Слова поразили ее, как пуля. Она отпрянула в глубь кареты, закрыла лицо руками. Гнев сначала залил ее, потом смятение. Она опять выглянула в окно, чтобы спросить… Шляхтича уже не было.
Карета все неслась, и Марина впала будто в оцепенение. Потом была какая-то деревня. Ее опять встречали. Она уловила в нескольких взглядах, брошенных на нее, как будто страх и ожидание.
Очнулась в избе, в большой горнице, убранной коврами, медвежьими шкурами, и посреди — стол, накрытый для еды, с серебряными кубками. Горели свечи. Уже смеркалось.
Марина осмотрелась: было много людей, все одеты богато. И отец тоже. Он поправил кудри, откашлялся, выступил вперед.

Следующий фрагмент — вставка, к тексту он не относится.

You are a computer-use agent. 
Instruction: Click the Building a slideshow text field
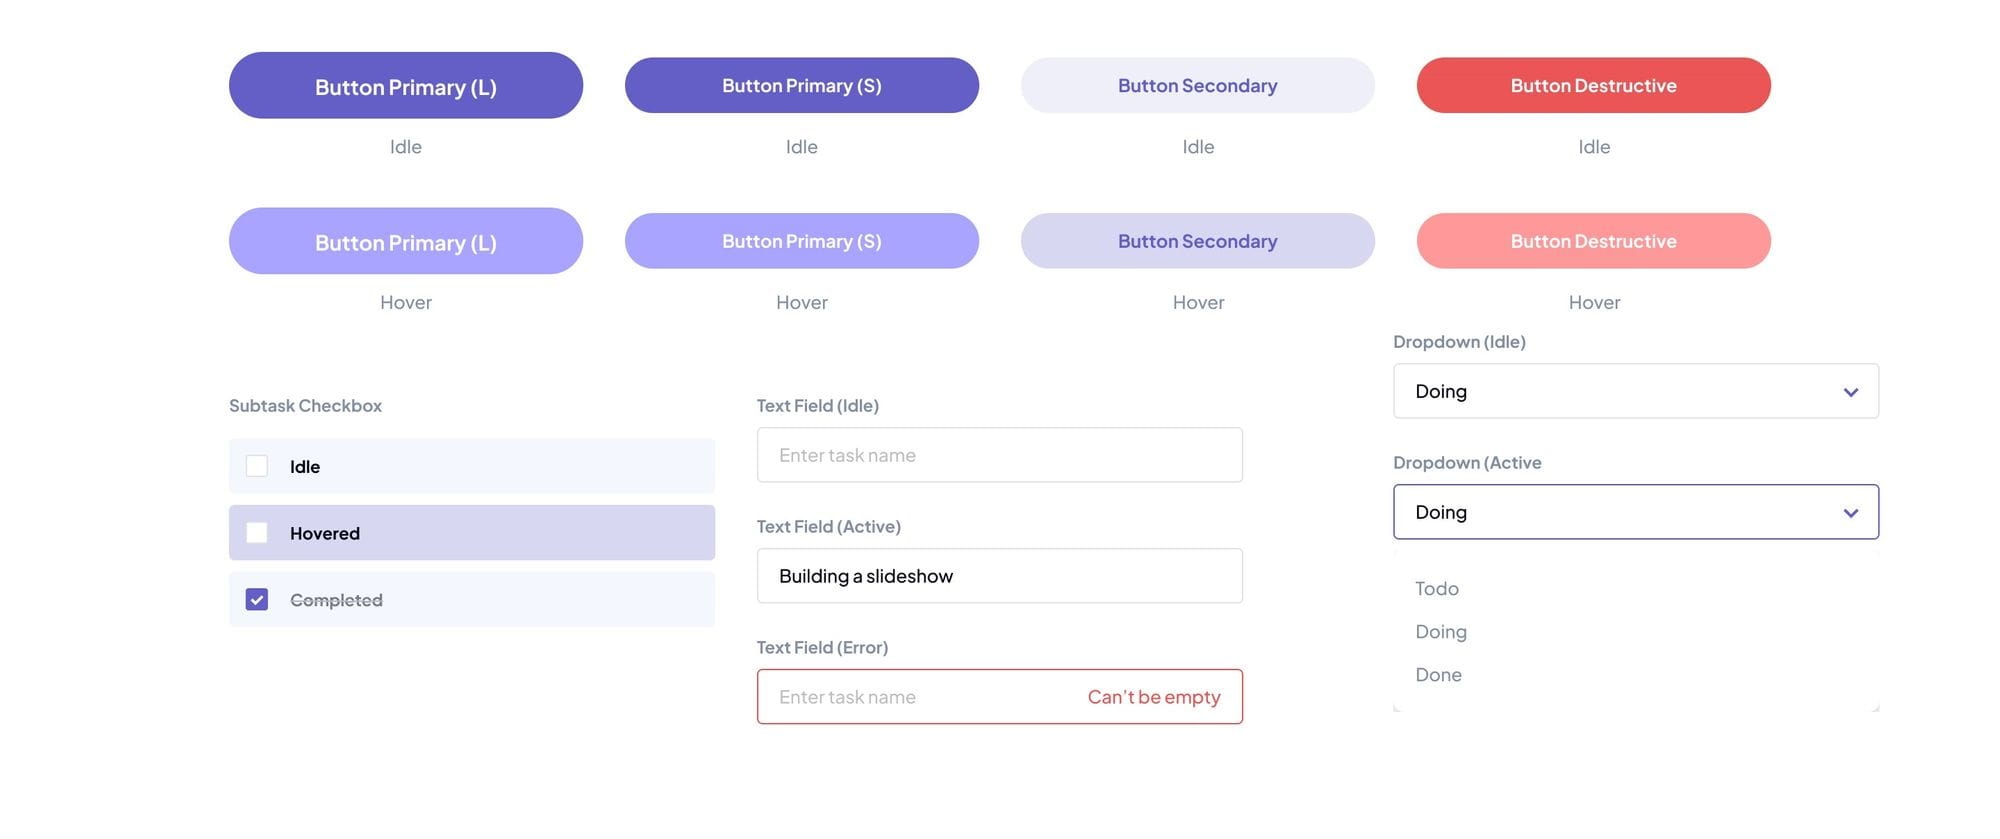coord(998,576)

— Вот, ваше величество, — напыщенно обратился он к Марине, — это пан князь Рожинский, командующий польскими силами при царе Димитрии, государе московском.
Марина с усилием подняла глаза. Перед ней стоял высокий, плотный, краснолицый человек в седых пышных кудрях и усах. Он приблизился и наклонился, собираясь, видимо, поцеловать ей руку.
— Руку? Мне? Как царице? — закричала она вдруг, отступая на шаг и переводя вспыхнувшие нестерпимым огнем глаза с отца на Рожинского и обратно. — А кто разрешил? Кто сказал — царица? Разве ж везут царицу силой? Разве укладывают ее обманом в постель проходимцам, бродягам, самозванцам?
Марина металась по горнице, как раненая волчица, потрясая сжатыми кулаками и изливая потоки брани.
Рожинский, выпучив глаза, с перекошенным лицом выталкивал во двор всех, оказавшихся на беду в горнице. Мнишек, прижавшись к стене, тяжело дыша, следил за дочерью.
— В Польшу! Сию минуту, не медля! — кричала Марина — Закладывайте сейчас же коней свежих! Ноги моей не будет тут, в вашем грязном, продажном, разбойничьем становище!